[Begin]

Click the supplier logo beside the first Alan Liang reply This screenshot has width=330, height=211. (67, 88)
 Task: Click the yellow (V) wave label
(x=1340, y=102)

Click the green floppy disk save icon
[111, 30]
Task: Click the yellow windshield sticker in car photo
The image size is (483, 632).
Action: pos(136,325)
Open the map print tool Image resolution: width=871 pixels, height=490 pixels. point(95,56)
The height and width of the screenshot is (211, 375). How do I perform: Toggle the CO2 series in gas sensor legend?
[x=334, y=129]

[End]

**WRITTEN REQUEST**
Would you retype the rows above, starting at the line containing "Click the green floppy disk save icon" and ending at the last row, word for word?

**WRITTEN ANSWER**
Click the green floppy disk save icon
[111, 30]
Task: Click the yellow windshield sticker in car photo
The image size is (483, 632).
Action: pos(136,325)
Open the map print tool Image resolution: width=871 pixels, height=490 pixels. point(95,56)
The height and width of the screenshot is (211, 375). How do I perform: Toggle the CO2 series in gas sensor legend?
[x=334, y=129]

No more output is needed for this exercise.